◆ **Texte fourni**:
******************************
3. Il résulte de ces dispositions combinées que les ressortissants d'États figurant sur l'annexe 1 au règlement communautaire, au nombre desquels figurent les Comoriens séjournant à Mayotte sous couvert d'un titre valable dans les limites territoriales de ce département, sont regardés comme franchissant les frontières extérieures de l'espace Schengen lorsqu'ils viennent en France métropolitaine, pour de courts séjours. Ils doivent alors être munis d'un visa d'une validité maximale de trois mois, comme s'ils provenaient directement de l'État dont ils sont ressortissants et ne sont exonérés de cette obligation que si, à la date de leur arrivée sur le territoire métropolitain, ils sont conjoints de Français et peuvent se prévaloir, en cette qualité, de la liberté de circulation sur le territoire des États membres. En revanche, ni les articles L. 832-2 et R. 832-2 précités ni aucune autre disposition du code de l'entrée et du séjour des étrangers et du droit d'asile n'instaurent pour les ressortissants d'États tiers séjournant régulièrement à Mayotte d'obligation supplémentaire pour la délivrance de titres de séjour en France métropolitaine.

4. Il s'ensuit que la préfète du Cantal n'a pu, sans méconnaître l'article L. 832-2 précité et les dispositions alors codifiées à 2° de l'article L. 313-11 du code de l'entrée et du séjour des étrangers et du droit d'asile, refuser à Mme A... une carte de séjour temporaire en qualité de conjointe de Français au motif qu'elle ne détenait pas, lors du dépôt de sa demande de titre, de visa de court séjour délivré à Mayotte pour le franchissement de la frontière extérieure de l'espace Schengen, en sus des conditions émises par l'article L. 311-11 à la délivrance d'une carte de séjour temporaire de plein droit.

5. Il résulte de ce qui précède que Mme A... est fondée à soutenir que c'est à tort que par le jugement attaqué, le tribunal a rejeté sa demande d'annulation du refus de carte de séjour temporaire. Ledit refus doit être annulé ainsi que, par voie de conséquence, l'obligation de quitter le territoire métropolitain sans délai, avec éloignement d'office à Mayotte, ensemble le jugement attaqué.

6. Eu égard à ses motifs, le présent arrêt implique nécessairement, au sens de l'article L. 911-2 du code de justice administrative, mais seulement, que le préfet du Cantal réexamine la demande de carte de séjour temporaire " vie privée et familiale " de Mme A... et prenne une nouvelle décision, après remise d'un récépissé de demande de titre. Il y a lieu de lui adresser une injonction en ce sens et de lui impartir un délai d'un mois à compter de la notification de l'arrêt.

7. Dans les circonstances de l'espèce, il y a lieu de mettre à la charge de l'État, partie perdante, une somme de 1 000 euros au titre de l'article L. 761-1 du code de justice administrative et de l'article 37 de la loi du 10 juillet 1991, à verser à Me Yermia sous réserve qu'elle renonce à percevoir l'aide juridictionnelle.
******************************
◆ **À faire**:
A: Recopiez le passage du texte fourni qui commence à « 6. Eu égard » et se termine à « notification de l'arrêt. », en renommant « préfet du Cantal » en « préfet compétent ».
B: D'après le texte fourni, quelle somme est mise à la charge de l'État ?

◆ **Informations fournies**:
******************************
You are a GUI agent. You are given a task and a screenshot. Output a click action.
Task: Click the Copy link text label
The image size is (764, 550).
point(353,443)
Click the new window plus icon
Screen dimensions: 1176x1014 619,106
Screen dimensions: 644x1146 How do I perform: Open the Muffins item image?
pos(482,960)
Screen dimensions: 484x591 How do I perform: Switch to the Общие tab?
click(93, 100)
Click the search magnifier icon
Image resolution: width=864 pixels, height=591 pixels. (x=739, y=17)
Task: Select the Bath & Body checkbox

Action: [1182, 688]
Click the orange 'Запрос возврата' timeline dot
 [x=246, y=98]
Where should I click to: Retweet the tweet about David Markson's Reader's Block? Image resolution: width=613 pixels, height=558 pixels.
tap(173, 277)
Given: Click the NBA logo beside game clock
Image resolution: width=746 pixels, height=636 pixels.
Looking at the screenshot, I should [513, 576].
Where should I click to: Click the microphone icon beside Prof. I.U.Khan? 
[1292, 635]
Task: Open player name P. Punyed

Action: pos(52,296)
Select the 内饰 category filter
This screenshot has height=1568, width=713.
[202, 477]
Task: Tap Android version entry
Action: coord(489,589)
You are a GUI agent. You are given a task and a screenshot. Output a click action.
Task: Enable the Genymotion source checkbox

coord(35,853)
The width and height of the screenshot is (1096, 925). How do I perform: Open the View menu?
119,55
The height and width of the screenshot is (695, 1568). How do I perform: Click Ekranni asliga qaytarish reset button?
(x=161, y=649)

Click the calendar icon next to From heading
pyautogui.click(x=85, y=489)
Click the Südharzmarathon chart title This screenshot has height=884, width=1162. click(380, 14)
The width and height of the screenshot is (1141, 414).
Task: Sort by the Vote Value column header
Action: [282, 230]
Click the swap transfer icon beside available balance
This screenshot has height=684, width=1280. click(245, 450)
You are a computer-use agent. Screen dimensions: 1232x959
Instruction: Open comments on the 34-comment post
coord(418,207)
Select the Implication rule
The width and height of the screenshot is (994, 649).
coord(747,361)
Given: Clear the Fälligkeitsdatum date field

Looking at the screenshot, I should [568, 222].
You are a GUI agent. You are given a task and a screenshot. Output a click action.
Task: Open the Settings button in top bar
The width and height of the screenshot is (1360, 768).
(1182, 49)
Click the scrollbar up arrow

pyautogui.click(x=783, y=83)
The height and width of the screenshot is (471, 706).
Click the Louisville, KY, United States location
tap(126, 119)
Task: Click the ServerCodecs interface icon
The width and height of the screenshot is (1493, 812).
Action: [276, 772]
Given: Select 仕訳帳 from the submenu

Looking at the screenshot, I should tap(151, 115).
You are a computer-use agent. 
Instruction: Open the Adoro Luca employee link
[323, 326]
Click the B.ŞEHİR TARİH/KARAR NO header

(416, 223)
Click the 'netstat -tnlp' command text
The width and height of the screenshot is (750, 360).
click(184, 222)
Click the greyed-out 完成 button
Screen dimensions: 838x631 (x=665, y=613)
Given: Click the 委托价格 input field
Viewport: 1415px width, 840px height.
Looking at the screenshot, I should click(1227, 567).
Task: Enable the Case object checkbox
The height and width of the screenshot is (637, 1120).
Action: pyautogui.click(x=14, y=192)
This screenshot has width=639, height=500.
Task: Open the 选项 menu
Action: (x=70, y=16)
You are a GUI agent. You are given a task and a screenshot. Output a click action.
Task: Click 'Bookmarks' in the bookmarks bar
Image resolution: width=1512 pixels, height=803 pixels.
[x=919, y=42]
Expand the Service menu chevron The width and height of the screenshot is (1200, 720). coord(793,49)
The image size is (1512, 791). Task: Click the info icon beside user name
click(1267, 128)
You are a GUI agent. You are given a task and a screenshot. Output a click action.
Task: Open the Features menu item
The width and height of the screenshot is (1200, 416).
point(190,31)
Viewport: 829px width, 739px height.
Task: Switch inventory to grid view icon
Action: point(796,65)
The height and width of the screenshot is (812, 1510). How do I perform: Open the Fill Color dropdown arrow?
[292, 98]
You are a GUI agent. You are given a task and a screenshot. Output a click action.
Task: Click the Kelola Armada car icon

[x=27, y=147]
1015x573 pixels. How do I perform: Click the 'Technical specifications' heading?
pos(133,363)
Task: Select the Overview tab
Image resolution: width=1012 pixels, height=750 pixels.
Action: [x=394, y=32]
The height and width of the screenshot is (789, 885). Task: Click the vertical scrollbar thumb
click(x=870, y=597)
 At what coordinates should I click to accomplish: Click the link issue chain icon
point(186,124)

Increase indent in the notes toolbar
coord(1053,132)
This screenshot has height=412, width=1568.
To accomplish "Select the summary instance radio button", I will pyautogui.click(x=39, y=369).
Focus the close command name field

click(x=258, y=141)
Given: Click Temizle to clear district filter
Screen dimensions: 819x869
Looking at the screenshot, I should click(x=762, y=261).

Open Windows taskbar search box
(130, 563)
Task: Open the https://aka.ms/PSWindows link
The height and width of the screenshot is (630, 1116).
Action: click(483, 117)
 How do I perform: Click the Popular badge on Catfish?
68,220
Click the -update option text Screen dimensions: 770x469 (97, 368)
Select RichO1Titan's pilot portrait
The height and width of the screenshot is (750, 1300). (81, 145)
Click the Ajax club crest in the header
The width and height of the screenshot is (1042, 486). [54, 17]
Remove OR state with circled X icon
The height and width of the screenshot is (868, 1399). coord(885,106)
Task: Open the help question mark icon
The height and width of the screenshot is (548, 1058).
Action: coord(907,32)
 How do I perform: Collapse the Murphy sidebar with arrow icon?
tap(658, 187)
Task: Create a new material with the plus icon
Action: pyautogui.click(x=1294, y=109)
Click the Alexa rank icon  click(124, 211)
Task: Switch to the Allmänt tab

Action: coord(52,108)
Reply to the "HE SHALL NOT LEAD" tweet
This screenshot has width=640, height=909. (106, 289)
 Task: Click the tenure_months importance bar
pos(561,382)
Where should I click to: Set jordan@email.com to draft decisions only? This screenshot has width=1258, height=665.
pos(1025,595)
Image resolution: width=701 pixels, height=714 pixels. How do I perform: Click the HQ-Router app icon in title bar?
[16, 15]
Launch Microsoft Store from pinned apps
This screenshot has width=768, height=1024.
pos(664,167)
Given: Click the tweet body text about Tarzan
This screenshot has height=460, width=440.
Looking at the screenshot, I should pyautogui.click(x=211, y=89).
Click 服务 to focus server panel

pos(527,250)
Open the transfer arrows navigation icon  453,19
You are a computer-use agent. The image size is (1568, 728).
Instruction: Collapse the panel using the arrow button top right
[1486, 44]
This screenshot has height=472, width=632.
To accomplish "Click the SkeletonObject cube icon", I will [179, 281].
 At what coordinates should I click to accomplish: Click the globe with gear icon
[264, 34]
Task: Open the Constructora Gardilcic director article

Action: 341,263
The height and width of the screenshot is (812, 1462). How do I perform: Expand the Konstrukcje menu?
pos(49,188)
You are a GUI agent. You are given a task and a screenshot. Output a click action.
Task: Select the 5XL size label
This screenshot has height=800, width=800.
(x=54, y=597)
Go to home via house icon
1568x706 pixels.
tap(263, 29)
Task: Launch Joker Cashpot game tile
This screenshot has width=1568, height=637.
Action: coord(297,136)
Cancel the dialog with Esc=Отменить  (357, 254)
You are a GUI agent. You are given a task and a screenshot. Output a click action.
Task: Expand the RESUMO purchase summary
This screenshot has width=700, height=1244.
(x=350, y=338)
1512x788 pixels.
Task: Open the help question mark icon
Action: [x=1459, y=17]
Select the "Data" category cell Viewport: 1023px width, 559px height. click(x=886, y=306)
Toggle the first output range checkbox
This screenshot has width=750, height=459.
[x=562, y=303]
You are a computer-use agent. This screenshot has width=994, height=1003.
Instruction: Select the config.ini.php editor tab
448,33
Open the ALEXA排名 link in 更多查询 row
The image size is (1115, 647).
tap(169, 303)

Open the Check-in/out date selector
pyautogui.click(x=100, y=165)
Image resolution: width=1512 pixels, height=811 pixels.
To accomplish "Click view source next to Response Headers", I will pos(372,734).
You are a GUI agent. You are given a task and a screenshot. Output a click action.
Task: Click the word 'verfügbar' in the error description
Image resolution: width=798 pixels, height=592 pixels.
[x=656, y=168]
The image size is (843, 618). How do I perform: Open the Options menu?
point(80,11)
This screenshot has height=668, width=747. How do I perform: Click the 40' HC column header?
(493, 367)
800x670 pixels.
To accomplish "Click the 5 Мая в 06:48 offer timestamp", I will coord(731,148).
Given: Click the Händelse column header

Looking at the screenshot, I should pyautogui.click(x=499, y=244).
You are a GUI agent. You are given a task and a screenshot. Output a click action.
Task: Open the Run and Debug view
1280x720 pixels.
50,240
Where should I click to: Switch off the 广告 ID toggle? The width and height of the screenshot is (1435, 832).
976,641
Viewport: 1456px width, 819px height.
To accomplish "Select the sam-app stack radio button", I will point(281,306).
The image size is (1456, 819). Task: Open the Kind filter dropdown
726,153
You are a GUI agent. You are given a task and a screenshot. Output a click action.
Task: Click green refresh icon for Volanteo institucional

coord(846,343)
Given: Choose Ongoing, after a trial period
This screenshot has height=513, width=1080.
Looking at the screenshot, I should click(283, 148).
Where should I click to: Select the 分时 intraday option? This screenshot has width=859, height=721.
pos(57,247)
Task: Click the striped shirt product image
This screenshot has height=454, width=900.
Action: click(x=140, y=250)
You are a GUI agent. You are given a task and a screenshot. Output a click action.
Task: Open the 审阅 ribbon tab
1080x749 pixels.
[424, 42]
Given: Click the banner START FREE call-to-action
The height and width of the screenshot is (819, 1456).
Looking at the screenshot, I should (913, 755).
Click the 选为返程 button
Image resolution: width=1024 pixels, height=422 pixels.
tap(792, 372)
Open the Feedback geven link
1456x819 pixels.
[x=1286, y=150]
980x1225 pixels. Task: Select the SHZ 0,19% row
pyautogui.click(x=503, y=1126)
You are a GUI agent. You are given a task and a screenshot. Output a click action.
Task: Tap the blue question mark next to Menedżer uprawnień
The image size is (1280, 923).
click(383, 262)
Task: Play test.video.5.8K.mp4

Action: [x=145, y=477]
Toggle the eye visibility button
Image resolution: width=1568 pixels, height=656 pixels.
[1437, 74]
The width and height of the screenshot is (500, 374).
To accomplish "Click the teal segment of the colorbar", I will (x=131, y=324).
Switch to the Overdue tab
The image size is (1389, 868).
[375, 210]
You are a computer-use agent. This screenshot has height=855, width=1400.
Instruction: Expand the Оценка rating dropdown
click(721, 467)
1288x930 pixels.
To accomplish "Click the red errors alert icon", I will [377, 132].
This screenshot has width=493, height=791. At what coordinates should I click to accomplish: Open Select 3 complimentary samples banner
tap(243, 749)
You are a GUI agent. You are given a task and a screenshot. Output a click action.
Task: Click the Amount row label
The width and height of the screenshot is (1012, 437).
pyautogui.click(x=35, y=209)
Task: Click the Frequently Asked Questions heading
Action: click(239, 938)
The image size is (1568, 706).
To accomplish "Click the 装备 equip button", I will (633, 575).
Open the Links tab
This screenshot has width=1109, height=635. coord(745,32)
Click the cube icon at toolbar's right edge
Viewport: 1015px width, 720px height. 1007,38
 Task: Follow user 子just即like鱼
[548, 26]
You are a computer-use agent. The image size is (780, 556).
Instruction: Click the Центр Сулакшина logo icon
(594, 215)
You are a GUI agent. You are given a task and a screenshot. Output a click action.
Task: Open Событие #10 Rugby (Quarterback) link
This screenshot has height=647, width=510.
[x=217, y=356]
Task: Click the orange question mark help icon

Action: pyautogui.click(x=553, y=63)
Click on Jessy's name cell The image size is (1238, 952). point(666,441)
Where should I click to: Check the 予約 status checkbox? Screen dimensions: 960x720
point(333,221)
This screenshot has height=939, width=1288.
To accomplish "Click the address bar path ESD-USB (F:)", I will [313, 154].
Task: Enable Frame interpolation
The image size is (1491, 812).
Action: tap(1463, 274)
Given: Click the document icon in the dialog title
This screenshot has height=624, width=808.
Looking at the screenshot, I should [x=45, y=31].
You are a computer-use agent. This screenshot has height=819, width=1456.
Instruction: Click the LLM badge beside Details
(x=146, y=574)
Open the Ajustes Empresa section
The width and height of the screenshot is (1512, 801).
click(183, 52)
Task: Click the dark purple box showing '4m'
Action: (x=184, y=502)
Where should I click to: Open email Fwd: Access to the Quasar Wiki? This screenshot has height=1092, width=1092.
******************************
◆ **Solutions**:
A:
6. Eu égard à ses motifs, le présent arrêt implique nécessairement, au sens de l'article L. 911-2 du code de justice administrative, mais seulement, que le préfet compétent réexamine la demande de carte de séjour temporaire " vie privée et familiale " de Mme A... et prenne une nouvelle décision, après remise d'un récépissé de demande de titre. Il y a lieu de lui adresser une injonction en ce sens et de lui impartir un délai d'un mois à compter de la notification de l'arrêt.

B: Une somme de 1 000 euros.